ENTRIES PROVIDED section start
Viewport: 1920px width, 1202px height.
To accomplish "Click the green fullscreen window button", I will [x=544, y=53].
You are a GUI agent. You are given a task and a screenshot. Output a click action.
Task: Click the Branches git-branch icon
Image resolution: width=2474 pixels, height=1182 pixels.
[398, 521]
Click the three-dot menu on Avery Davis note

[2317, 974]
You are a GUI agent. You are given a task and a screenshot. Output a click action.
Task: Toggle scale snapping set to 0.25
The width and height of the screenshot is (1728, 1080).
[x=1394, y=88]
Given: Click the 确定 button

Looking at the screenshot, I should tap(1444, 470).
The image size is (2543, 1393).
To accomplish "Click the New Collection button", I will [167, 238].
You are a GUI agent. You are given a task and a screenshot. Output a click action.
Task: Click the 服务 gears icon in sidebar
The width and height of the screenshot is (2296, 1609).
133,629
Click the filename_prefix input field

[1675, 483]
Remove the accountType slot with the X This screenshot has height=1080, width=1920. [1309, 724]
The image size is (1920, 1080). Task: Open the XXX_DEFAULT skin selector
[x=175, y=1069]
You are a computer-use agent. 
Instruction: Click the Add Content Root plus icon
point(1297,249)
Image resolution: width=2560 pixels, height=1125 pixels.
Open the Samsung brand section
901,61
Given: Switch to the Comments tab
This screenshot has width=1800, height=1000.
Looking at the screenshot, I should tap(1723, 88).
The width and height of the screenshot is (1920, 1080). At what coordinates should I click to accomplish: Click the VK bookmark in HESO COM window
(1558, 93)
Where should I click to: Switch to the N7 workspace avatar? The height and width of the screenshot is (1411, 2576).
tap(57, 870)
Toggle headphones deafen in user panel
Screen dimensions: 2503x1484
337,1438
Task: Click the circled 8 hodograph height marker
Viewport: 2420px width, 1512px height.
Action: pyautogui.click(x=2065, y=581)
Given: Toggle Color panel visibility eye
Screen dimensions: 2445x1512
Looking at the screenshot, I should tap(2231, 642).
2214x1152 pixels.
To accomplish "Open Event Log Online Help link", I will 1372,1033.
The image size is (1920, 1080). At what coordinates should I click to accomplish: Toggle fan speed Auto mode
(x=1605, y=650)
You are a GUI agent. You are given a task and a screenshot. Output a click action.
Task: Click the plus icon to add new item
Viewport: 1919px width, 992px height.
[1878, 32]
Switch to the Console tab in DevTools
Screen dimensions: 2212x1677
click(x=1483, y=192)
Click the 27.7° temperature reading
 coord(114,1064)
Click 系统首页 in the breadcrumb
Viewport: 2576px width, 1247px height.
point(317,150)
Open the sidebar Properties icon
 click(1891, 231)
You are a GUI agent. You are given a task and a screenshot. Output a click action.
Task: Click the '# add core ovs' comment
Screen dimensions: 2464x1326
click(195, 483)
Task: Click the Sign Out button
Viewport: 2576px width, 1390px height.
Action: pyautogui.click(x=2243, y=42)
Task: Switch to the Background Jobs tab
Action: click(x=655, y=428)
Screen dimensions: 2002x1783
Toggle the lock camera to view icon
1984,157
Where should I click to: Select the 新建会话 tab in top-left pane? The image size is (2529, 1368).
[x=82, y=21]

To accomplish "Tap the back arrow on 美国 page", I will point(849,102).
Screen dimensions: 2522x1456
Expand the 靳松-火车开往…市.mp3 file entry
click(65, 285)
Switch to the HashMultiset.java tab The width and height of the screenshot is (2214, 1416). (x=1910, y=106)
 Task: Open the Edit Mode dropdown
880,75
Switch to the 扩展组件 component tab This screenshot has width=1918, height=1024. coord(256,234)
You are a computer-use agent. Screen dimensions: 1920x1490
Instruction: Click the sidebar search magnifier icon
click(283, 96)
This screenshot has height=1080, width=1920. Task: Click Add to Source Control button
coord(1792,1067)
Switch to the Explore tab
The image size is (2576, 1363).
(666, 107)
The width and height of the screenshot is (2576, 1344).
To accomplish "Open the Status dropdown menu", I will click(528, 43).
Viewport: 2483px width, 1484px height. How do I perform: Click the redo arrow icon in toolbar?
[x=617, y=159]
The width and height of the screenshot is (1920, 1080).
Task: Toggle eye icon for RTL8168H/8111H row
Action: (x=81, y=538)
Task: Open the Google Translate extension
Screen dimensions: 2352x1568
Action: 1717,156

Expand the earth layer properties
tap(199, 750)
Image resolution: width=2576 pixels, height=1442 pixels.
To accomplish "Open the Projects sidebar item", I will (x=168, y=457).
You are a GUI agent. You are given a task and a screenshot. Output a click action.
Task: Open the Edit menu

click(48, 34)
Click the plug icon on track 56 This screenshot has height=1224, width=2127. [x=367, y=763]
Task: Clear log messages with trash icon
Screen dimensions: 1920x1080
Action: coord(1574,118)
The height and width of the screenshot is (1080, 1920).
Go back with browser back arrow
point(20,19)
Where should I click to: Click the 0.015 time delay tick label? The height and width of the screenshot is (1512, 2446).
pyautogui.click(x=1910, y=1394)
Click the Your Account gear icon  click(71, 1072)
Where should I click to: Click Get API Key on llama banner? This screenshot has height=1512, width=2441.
ENTRIES PROVIDED section end
_WHAT YOU NEED TO DO_.
Could you copy out all the material word for word?

_ANSWER BELOW_.
Viewport: 1920px width, 1202px height.
To accomplish "Click the green fullscreen window button", I will [x=544, y=53].
You are a GUI agent. You are given a task and a screenshot. Output a click action.
Task: Click the Branches git-branch icon
Image resolution: width=2474 pixels, height=1182 pixels.
[398, 521]
Click the three-dot menu on Avery Davis note

[2317, 974]
You are a GUI agent. You are given a task and a screenshot. Output a click action.
Task: Toggle scale snapping set to 0.25
The width and height of the screenshot is (1728, 1080).
[x=1394, y=88]
Given: Click the 确定 button

Looking at the screenshot, I should tap(1444, 470).
The image size is (2543, 1393).
To accomplish "Click the New Collection button", I will [167, 238].
You are a GUI agent. You are given a task and a screenshot. Output a click action.
Task: Click the 服务 gears icon in sidebar
The width and height of the screenshot is (2296, 1609).
133,629
Click the filename_prefix input field

[1675, 483]
Remove the accountType slot with the X This screenshot has height=1080, width=1920. [1309, 724]
The image size is (1920, 1080). Task: Open the XXX_DEFAULT skin selector
[x=175, y=1069]
You are a computer-use agent. 
Instruction: Click the Add Content Root plus icon
point(1297,249)
Image resolution: width=2560 pixels, height=1125 pixels.
Open the Samsung brand section
901,61
Given: Switch to the Comments tab
This screenshot has width=1800, height=1000.
Looking at the screenshot, I should tap(1723, 88).
The width and height of the screenshot is (1920, 1080). At what coordinates should I click to accomplish: Click the VK bookmark in HESO COM window
(1558, 93)
Where should I click to: Switch to the N7 workspace avatar? The height and width of the screenshot is (1411, 2576).
tap(57, 870)
Toggle headphones deafen in user panel
Screen dimensions: 2503x1484
337,1438
Task: Click the circled 8 hodograph height marker
Viewport: 2420px width, 1512px height.
Action: pyautogui.click(x=2065, y=581)
Given: Toggle Color panel visibility eye
Screen dimensions: 2445x1512
Looking at the screenshot, I should tap(2231, 642).
2214x1152 pixels.
To accomplish "Open Event Log Online Help link", I will 1372,1033.
The image size is (1920, 1080). At what coordinates should I click to accomplish: Toggle fan speed Auto mode
(x=1605, y=650)
You are a GUI agent. You are given a task and a screenshot. Output a click action.
Task: Click the plus icon to add new item
Viewport: 1919px width, 992px height.
[1878, 32]
Switch to the Console tab in DevTools
Screen dimensions: 2212x1677
click(x=1483, y=192)
Click the 27.7° temperature reading
 coord(114,1064)
Click 系统首页 in the breadcrumb
Viewport: 2576px width, 1247px height.
point(317,150)
Open the sidebar Properties icon
 click(1891, 231)
You are a GUI agent. You are given a task and a screenshot. Output a click action.
Task: Click the '# add core ovs' comment
Screen dimensions: 2464x1326
click(195, 483)
Task: Click the Sign Out button
Viewport: 2576px width, 1390px height.
Action: pyautogui.click(x=2243, y=42)
Task: Switch to the Background Jobs tab
Action: click(x=655, y=428)
Screen dimensions: 2002x1783
Toggle the lock camera to view icon
1984,157
Where should I click to: Select the 新建会话 tab in top-left pane? The image size is (2529, 1368).
[x=82, y=21]

To accomplish "Tap the back arrow on 美国 page", I will point(849,102).
Screen dimensions: 2522x1456
Expand the 靳松-火车开往…市.mp3 file entry
click(65, 285)
Switch to the HashMultiset.java tab The width and height of the screenshot is (2214, 1416). (x=1910, y=106)
 Task: Open the Edit Mode dropdown
880,75
Switch to the 扩展组件 component tab This screenshot has width=1918, height=1024. coord(256,234)
You are a computer-use agent. Screen dimensions: 1920x1490
Instruction: Click the sidebar search magnifier icon
click(283, 96)
This screenshot has height=1080, width=1920. Task: Click Add to Source Control button
coord(1792,1067)
Switch to the Explore tab
The image size is (2576, 1363).
(666, 107)
The width and height of the screenshot is (2576, 1344).
To accomplish "Open the Status dropdown menu", I will click(528, 43).
Viewport: 2483px width, 1484px height. How do I perform: Click the redo arrow icon in toolbar?
[x=617, y=159]
The width and height of the screenshot is (1920, 1080).
Task: Toggle eye icon for RTL8168H/8111H row
Action: (x=81, y=538)
Task: Open the Google Translate extension
Screen dimensions: 2352x1568
Action: 1717,156

Expand the earth layer properties
tap(199, 750)
Image resolution: width=2576 pixels, height=1442 pixels.
To accomplish "Open the Projects sidebar item", I will (x=168, y=457).
You are a GUI agent. You are given a task and a screenshot. Output a click action.
Task: Open the Edit menu

click(48, 34)
Click the plug icon on track 56 This screenshot has height=1224, width=2127. [x=367, y=763]
Task: Clear log messages with trash icon
Screen dimensions: 1920x1080
Action: coord(1574,118)
The height and width of the screenshot is (1080, 1920).
Go back with browser back arrow
point(20,19)
Where should I click to: Click the 0.015 time delay tick label? The height and width of the screenshot is (1512, 2446).
pyautogui.click(x=1910, y=1394)
Click the Your Account gear icon  click(71, 1072)
Where should I click to: Click Get API Key on llama banner? This screenshot has height=1512, width=2441.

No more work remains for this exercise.